Terminix Shareholder Asking Board to Continue Shopping Rentokil Deal

Franchise Partners, a top 20 shareholder in Terminix, released a statement on Feb. 9 that it “does not find the value or the structure of the proposed [Rentokil Initial] offer attractive” and that the Terminix Board of Directors should immediately add a “go-shop” clause to their agreement with Rentokil Initial.


LONDON - Franchise Partners, a top 20 shareholder in Terminix, released a statement on Feb. 9 that it “does not find the value or the structure of the proposed [Rentokil Initial] offer attractive” and that the Terminix Board of Directors should immediately add a “go-shop” clause to their agreement with Rentokil Initial. Franchise Partners said the board should “openly invite and actively engage with other parties who might offer better value to Terminix shareholders.” Rentokil Initial announced on Dec. 14 that it will buy Terminix Global Holdings for $1.3 billion in cash and 643.3 million new Rentokil Initial shares in a deal that values Terminix Global Holdings at $6.7 billion.

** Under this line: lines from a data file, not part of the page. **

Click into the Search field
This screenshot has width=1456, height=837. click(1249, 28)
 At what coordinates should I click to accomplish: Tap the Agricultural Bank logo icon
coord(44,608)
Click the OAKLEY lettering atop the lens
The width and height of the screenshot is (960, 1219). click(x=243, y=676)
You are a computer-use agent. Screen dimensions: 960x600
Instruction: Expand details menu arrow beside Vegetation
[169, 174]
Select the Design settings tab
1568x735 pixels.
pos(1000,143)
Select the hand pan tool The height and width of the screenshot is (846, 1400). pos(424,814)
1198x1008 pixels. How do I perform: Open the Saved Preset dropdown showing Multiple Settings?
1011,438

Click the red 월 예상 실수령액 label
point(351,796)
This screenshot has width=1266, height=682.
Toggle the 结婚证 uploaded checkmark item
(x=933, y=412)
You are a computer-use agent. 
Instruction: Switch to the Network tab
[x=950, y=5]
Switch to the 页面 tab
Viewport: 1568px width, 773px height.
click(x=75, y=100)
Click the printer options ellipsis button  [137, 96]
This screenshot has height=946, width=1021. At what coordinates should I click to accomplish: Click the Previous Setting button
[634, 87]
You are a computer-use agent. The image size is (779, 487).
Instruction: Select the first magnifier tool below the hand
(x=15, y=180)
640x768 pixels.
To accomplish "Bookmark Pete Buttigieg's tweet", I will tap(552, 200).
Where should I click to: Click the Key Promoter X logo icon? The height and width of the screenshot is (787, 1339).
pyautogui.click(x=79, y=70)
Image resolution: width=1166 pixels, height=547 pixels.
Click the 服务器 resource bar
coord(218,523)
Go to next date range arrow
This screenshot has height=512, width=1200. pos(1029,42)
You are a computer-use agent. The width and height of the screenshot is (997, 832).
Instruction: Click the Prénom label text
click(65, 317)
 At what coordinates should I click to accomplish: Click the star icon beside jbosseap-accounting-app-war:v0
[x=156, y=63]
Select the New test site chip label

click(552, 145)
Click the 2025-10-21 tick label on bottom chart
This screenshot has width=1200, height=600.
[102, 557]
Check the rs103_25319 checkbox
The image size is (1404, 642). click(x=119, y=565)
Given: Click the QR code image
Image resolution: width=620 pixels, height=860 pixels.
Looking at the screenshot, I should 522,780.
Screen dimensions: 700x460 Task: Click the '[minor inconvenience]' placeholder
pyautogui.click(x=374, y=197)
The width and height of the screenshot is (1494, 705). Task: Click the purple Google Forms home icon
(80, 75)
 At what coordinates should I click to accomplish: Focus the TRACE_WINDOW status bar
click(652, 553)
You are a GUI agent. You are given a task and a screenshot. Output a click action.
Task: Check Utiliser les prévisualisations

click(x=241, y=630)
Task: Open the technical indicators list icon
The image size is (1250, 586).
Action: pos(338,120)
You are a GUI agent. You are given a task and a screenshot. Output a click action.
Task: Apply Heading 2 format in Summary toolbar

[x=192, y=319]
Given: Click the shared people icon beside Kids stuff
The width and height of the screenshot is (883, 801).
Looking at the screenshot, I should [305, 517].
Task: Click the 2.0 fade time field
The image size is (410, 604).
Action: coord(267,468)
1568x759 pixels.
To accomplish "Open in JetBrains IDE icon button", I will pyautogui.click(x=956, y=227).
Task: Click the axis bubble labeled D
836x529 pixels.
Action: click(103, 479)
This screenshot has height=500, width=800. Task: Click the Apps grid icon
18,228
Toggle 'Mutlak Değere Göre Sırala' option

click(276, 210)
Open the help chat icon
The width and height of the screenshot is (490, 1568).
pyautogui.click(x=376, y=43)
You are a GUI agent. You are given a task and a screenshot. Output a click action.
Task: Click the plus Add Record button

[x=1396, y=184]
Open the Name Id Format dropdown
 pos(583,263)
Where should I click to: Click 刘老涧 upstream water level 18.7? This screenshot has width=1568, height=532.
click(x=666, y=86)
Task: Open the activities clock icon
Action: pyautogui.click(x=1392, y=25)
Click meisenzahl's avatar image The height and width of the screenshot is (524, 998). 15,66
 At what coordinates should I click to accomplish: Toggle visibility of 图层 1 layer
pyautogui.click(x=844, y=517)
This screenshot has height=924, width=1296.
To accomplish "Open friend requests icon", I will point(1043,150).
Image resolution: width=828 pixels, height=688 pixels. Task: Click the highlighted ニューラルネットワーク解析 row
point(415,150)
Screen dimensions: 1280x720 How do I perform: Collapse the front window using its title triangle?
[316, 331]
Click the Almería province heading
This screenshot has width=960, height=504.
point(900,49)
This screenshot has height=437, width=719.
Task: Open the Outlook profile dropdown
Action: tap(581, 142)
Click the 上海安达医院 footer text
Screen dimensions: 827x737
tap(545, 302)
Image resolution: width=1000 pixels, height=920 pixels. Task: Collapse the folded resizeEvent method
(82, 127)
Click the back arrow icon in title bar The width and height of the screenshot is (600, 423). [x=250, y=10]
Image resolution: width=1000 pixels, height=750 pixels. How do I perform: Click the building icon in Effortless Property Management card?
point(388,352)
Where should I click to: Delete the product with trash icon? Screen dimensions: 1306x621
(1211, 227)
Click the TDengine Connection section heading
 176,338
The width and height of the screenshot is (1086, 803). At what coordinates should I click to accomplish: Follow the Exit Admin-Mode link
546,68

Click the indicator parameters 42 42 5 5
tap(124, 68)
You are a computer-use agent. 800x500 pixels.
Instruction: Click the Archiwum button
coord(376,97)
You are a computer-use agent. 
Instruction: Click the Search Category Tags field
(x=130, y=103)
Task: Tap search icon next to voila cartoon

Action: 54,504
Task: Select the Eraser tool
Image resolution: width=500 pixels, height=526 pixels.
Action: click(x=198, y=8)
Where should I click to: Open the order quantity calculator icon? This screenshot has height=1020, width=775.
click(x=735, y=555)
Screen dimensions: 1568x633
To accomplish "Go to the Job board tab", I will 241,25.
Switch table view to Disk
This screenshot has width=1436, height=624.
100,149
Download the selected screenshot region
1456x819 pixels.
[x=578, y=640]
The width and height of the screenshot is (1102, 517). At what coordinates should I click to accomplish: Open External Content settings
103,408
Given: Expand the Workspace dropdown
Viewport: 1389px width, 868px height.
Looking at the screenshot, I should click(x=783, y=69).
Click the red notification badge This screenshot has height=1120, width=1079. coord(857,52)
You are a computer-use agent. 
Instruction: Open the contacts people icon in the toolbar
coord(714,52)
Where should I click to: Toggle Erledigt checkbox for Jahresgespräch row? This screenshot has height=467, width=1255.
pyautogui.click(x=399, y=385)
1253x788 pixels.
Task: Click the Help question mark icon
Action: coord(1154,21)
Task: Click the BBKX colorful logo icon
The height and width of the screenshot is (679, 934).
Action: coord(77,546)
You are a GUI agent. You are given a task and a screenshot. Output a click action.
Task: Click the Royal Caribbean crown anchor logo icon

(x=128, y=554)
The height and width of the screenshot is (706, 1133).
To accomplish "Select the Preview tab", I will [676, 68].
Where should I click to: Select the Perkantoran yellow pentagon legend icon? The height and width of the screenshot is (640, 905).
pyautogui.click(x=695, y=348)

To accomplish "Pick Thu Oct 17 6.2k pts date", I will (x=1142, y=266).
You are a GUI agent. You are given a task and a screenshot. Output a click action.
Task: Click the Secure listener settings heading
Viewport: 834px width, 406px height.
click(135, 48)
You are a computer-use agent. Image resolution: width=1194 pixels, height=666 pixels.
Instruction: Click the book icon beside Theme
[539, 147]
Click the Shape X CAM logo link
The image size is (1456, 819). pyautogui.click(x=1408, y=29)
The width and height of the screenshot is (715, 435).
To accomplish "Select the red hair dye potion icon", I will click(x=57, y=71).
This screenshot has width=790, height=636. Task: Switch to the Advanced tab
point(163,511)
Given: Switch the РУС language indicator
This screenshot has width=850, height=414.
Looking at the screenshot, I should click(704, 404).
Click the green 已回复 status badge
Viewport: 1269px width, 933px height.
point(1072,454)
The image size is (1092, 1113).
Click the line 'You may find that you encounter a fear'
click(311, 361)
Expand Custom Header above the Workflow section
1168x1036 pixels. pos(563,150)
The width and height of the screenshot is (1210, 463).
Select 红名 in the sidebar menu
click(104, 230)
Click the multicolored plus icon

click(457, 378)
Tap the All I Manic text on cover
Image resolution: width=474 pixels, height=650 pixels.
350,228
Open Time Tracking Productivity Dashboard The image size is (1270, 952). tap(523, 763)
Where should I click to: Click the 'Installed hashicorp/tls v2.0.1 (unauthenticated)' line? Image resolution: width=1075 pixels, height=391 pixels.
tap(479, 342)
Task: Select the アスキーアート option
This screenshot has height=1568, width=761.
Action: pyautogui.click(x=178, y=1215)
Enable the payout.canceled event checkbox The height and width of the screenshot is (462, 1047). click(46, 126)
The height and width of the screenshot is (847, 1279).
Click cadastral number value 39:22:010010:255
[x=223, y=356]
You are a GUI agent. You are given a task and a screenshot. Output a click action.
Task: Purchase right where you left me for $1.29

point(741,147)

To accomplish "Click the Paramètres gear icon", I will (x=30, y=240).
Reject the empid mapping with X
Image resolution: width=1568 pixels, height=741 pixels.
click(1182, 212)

Franchise Partners is a global equity manager that places value on businesses built around intangible assets (e.g., brand patents, licenses and network effects). They own 1.55% of Terminix’s issued share capital and have been a shareholder since 2020.

Franchise Partners noted several reasons it did not find the Rentokil Initial bid compelling, including:

The process. Instead of Terminix shopping the deal around, Terminix was approached by Rentokil Initial.  Thus, Terminix agreed to terms without shopping the transaction or engaging in any other price discovery.

The value. In its statement, Franchise Partners wrote that the Rentokil Initial offer values Terminix at a 16x multiple of 2022 expected EBITDA and at 12x expected EBITDA including the conservatively estimated synergy target. Franchise Partners believes this is a very low multiple in their view in comparison to other multiples being paid out in the pest control industry.

The structure. A very high portion (80%) of the stated value of the bid is being paid in a fixed number of shares of Rentokil. This transaction will materially dilute Terminix shareholders’ economic exposure to the attractive U.S. pest control category, Franchise Partners stated in the release.

Terminix is trading about 10% below the price Rentokil Initial would pay shareholders who elect cash and stock in the deal. A Feb. 12 Wall Street Journal article noted the recent trend of investors who trade on deal news “feeling nervous” over growing global antitrust scrutiny. The Wall Street Journal article cited Terminix as one of several companies “trading well below their agreed-upon acquisition prices, a sign that investors are more worried than usual that the deals could fall apart.”

In a Feb. 9 report, Tim Mulrooney, equity research analyst at investment bank and financial services company William Blair, wrote that it was unlikely Terminix will receive a better bid than Rentokil Initial. Mulrooney wrote, “We do not expect one of the other large strategic acquirers — which include Rollins, Ecolab and Anticimex — to bid on Terminix. We do not believe Rollins is interested, and regardless would present a higher likelihood of raising antitrust flags. Ecolab only entertains pure-play commercial pest assets. We believe only one of the three strategics (Anticimex) would consider a bid, and we assign a low probability outcome to a higher bid coming from Anticimex at this time.”

Mulrooney added that if another bid is received it would most likely come from a large financial sponsor. However, he wrote, “We see two disadvantages that a financial sponsor must overcome. First is the absence of cost synergies that are available to a strategic acquirer like Rentokil, which we estimate are well above $150 million. Second is the break-up fee of $200 million that Terminix would be liable to pay Rentokil if it does accept a superior proposal.”
 

A Franchise Partners spokesperson told PCT that whether or not a better deal is out there, “there's an obligation on the board to at least explore whether there are other potential bidders who might be interested. In our experience, it’s very unusual to run a process that is not open to other parties. Given how attractive this asset is — and given the scale of M&A in the pest control industry the last decade — we would be surprised if there weren’t other bidders who might be interested. When you couple that lack of openness in the process with the very low premium, we think it raises some questions for the board

A Terminix spokesperson told PCT, “We appreciate the perspectives of all of our shareholders and have a long history of acting in their best interests. The Terminix Board of Directors carefully considered the transaction with Rentokil and unanimously concluded that it is the best path forward to continue our growth trajectory and maximize shareholder returns.”

The Terminix spokesperson added, “As part of a larger and stronger organization, we will offer superior service and an even more comprehensive range of solutions for customers, while accelerating our investments in growth and technology. Leveraging our strong combined residential and commercial capabilities and enhanced customer density, we also expect to realize both cost and revenue synergies. The equity component of the consideration allows Terminix shareholders to participate in and benefit from the substantial upside potential of the combined company, while the cash consideration component provides value certainty. Following completion of the transaction, the combined company will be differentiated by its strong focus on people, customers and ESG, and it will be well-positioned to drive continued growth and value creation.”